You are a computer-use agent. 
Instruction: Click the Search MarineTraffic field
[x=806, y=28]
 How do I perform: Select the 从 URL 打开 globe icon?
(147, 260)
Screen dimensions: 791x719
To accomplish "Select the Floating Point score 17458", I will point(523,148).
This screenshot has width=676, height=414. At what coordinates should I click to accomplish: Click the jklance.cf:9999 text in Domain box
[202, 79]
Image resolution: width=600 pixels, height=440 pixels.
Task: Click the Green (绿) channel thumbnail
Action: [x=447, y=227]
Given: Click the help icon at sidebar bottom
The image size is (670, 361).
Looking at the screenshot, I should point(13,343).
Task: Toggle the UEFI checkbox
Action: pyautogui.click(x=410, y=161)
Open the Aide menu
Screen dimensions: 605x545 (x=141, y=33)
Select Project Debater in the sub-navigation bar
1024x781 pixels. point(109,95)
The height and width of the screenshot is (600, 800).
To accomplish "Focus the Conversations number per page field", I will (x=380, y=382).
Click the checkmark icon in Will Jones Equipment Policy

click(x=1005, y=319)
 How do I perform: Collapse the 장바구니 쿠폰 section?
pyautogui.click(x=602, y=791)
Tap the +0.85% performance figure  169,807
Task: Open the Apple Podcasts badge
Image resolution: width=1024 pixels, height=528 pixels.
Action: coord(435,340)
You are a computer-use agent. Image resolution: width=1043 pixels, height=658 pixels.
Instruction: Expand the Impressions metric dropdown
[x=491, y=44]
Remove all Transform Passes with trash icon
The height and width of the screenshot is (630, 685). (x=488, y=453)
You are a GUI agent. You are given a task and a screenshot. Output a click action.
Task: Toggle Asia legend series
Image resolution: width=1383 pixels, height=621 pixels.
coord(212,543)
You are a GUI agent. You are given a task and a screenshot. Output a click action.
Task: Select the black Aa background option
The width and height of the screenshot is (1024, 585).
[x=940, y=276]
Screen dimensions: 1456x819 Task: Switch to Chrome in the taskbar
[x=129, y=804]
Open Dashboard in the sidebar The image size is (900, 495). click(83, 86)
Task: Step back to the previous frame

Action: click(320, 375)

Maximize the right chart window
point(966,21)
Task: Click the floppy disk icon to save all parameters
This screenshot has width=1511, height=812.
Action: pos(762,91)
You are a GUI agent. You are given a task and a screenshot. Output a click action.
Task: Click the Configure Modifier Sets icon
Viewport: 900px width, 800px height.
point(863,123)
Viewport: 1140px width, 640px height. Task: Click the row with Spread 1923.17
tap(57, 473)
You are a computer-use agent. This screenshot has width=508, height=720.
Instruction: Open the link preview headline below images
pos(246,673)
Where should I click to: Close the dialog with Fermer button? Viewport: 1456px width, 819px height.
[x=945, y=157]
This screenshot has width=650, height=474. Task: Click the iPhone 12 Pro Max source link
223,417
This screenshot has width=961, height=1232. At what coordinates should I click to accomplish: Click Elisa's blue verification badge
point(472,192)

──────────

- _EXERCISE INSTRUCTIONS_
Start from the line that holds "Instruction: Expand the" and print each line to the end of the records exactly, leaving out everything before it.

- _ANSWER TO THE EXERCISE_
Instruction: Expand the Impressions metric dropdown
[x=491, y=44]
Remove all Transform Passes with trash icon
The height and width of the screenshot is (630, 685). (x=488, y=453)
You are a GUI agent. You are given a task and a screenshot. Output a click action.
Task: Toggle Asia legend series
Image resolution: width=1383 pixels, height=621 pixels.
coord(212,543)
You are a GUI agent. You are given a task and a screenshot. Output a click action.
Task: Select the black Aa background option
The width and height of the screenshot is (1024, 585).
[x=940, y=276]
Screen dimensions: 1456x819 Task: Switch to Chrome in the taskbar
[x=129, y=804]
Open Dashboard in the sidebar The image size is (900, 495). click(83, 86)
Task: Step back to the previous frame

Action: click(320, 375)

Maximize the right chart window
point(966,21)
Task: Click the floppy disk icon to save all parameters
This screenshot has width=1511, height=812.
Action: pos(762,91)
You are a GUI agent. You are given a task and a screenshot. Output a click action.
Task: Click the Configure Modifier Sets icon
Viewport: 900px width, 800px height.
point(863,123)
Viewport: 1140px width, 640px height. Task: Click the row with Spread 1923.17
tap(57, 473)
You are a computer-use agent. This screenshot has width=508, height=720.
Instruction: Open the link preview headline below images
pos(246,673)
Where should I click to: Close the dialog with Fermer button? Viewport: 1456px width, 819px height.
[x=945, y=157]
This screenshot has width=650, height=474. Task: Click the iPhone 12 Pro Max source link
223,417
This screenshot has width=961, height=1232. At what coordinates should I click to accomplish: Click Elisa's blue verification badge
point(472,192)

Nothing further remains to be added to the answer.